═══ SELECTED PASSAGE

The Southern Cross



Bishop Joins Filipino Catholics to Celebrate San Lorenzo Ruiz

By Denis Grasska

RANCHO PENASQUITOS — With a procession and Mass, the Diocese of San Diego marked the feast day of the Catholic Church’s first Filipino saint.

San Lorenzo Ruiz, a Filipino Catholic missionary, was martyred in 17th-century Japan. The annual diocesan observance of his feast day was celebrated Sept. 10 at Our Lady of Mt. Carmel Parish in Rancho Penasquitos.

Bishop Robert W. McElroy presided at the Mass with Archbishop John Du of Palo, Philippines, and Father Ignatius Kipchirchir, associate pastor of Our Lady of Mt. Carmel Parish.

An estimated 750 people attended the Mass and about 600 were present at the fiesta that followed.

══════

DIRECTION
Reproduce the passage of the San Lorenzo Ruiz feast day article from "Bishop Robert W." to "Mt. Carmel Parish." word for word.

═══ RAW DATA

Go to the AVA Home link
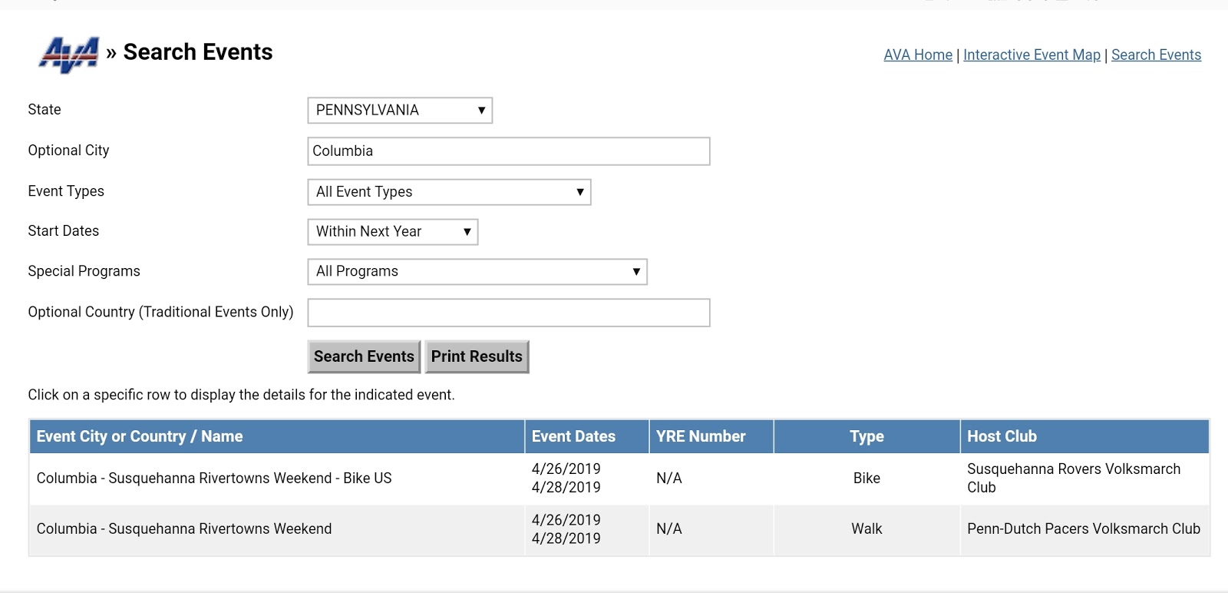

══════

COMPLETED EXERCISE
Bishop Robert W. McElroy presided at the Mass with Archbishop John Du of Palo, Philippines, and Father Ignatius Kipchirchir, associate pastor of Our Lady of Mt. Carmel Parish.